It was those opening words of his review that got Greil Marcus fired from Rolling Stone magazine in 1970 following his slaying of Bob Dylan’s Self Portrait. A hotchpotch of bewildering cover versions, syrupy reworkings of his own back catalogue and bizarre odds ‘n sodds so far removed from the Bob of 2/3/4 years earlier as to place the 1970s Bob firmly in the ‘has-been’ category, we can, with the benefit of hindsight apprecaite Marcus’ review for what it really was – a passionate attack on an act once so revered and vital but now finding themselves in the midst of creative meltdown. If you’ve ever experienced the disappointment of your favourite band so spectacularly failing to deliver, you should take the time to read it.

the strokes

And so to The Strokes.

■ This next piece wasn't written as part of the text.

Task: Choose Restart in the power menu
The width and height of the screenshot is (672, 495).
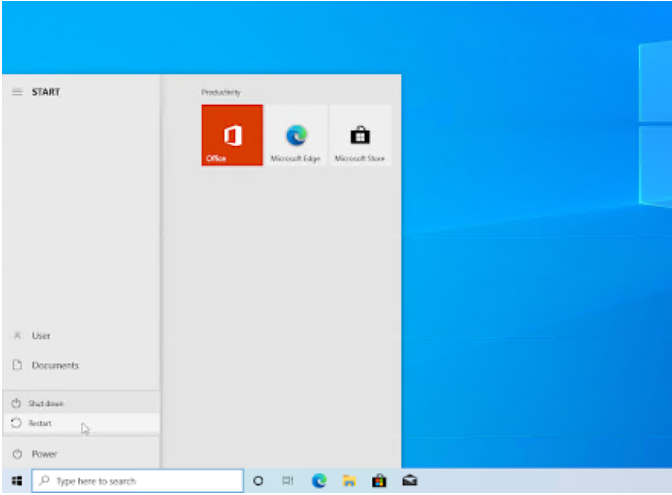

Is This It came out 11 and a half years ago (the day of the 9/11 bombings, same day as the Zim’s Love And Theft, if I remember correctly) and was a perfect summation of everything The Strokes had worked to by that point. NYC rich kids, a contradiction of expensive continental schooling and extensive dress-down grooming, they took the blueprint of all that was great with mid 70s Noo Yoik noo wave and ran with it in a scramble of battered Converse and 28″ waists. A garage band, a proper we-can-play-our-chops garage band, they burned their way through a handful of lean, mean, rattlin’ and rollin’ tracks, every one more vital than the previous one. Their look, their sound was nothing new. It was nothing clever. But it was terrific. Last Nite was my favourite.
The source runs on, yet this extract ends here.